News Article
Sematech optimises device processing to enable III-Vs on silicon
Results show significant progress in developing a low-cost process technology to deposit III-Vs on top of silicon
Sematech says researchers have made significant advances in post-epitaxial growth backside clean processing that will prepare III-V technology for high-volume manufacturing.
The research leading to these accomplishments was conducted at Sematech's facilities at the College of Nanoscale Science and Engineering (CNSE) in Albany, New York.
Following a two-year effort to improve process parameters and validating III-V on 200 mm silicon VLSI process flows, technologists have identified the key mechanisms to enable a robust backside cleaning process and made significant progress in reducing the likelihood of process cross-contamination that could impact a high-volume manufacturing line.
This important milestone was presented during Sematech’s Surface Preparation and Cleaning Conference held recently in Austin, Texas.
What's more, Sematech has developed systematic experiments to identify the key mechanisms of backside contamination, which were then used to engineer robust backside clean process using standard high-volume manufacturing toolsets. At the same time, researchers assessed the environmental, safety and health (ESH) risks of applying and processing compound semiconductor films on silicon dioxide wafers.
“In order to drive cost-effective compliance solutions, Sematech is developing new testing and analysis methodologies to evaluate ESH impacts of novel materials,” says Hsi-An Kwong, Sematech’s ESH Technology Centre program manager. “After conducting a process analysis of III-V manufacturing line, we were able to identify potential ESH risks, including generation of arsine and arsenic compounds, and develop protocols to help mitigate the impact to environment and safety.”
Supported by the conventional silicon CMOS processing capabilities of CNSE, Sematech researchers are now working jointly with chipmakers, equipment and materials suppliers and universities.
They are working on the ESH and contamination challenges of processing III-V materials in a 300 mm fab in order to enable safe implementation of III-V technology for high-volume manufacturing.
III-V compound semiconductors are considered valid candidates as building blocks for the implementation of high-performance, low-power logic devices beyond the 10 nm technology node.
To be truly competitive, III-V based technology must be monolithically integrated with silicon in order to benefit from the existing silicon-based semiconductor processing. For successful introduction into a silicon manufacturing line, hetero-integrated III-V on silicon wafers must be processed with a backside clean and capping processes.

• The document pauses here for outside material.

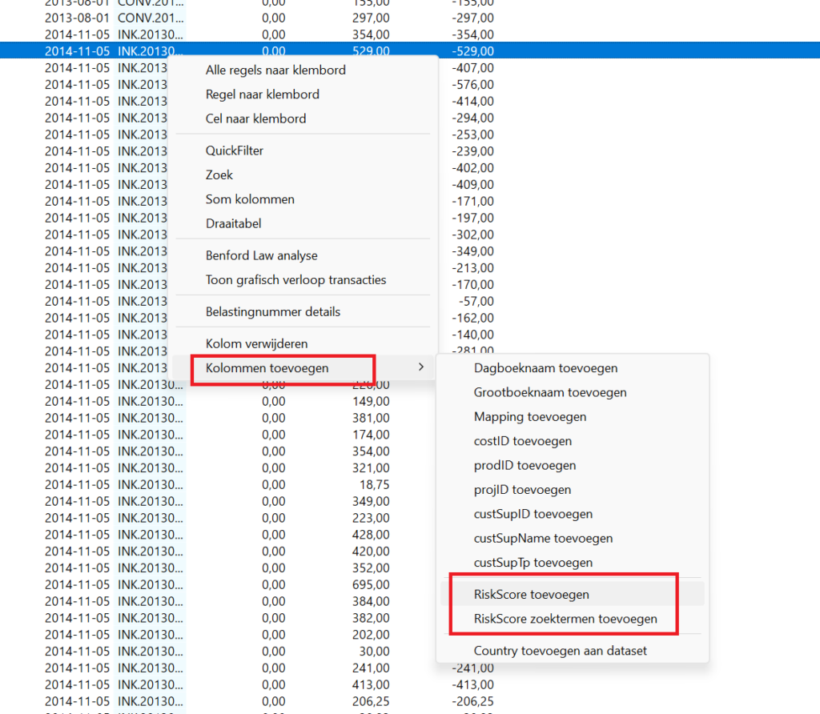Image resolution: width=820 pixels, height=714 pixels.
Task: Select 'Zoek' in context menu
Action: pos(219,174)
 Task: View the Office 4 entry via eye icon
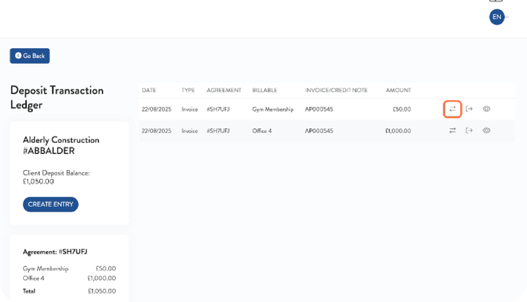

“Through the success of our research and development efforts, Sematech is developing manufacturable solutions and practical implementation approaches to enable the fabrication of logic devices and systems on chips with diverse and improved functionalities,” says Paul Kirsch, director of Front End Processes (FEP) at Sematech.
For over half a century, silicon-based materials have been the basic layers used in the manufacturing of CMOS transistors; however, these staple materials, as well as materials derived from silicon such as insulators and contact metals, are reaching their limits as the industry looks to lower power dissipation in CMOS devices and as scaling approaches the physical limits of silicon transistors.
Sematech's FEP program is exploring innovative materials, new transistor structures and alternative non-volatile memories to address key aspects of system-level performance, power, variability and cost to help accelerate innovation in the continued scaling of logic and memory applications.
“The backside clean step is a key component of successful introduction of III-V material to a 300 mm high-volume manufacturing line,” notes Chris Hobbs, Sematech’s FEP program manager. “Success at this step is critical to ensure contamination control through subsequent toolsets.”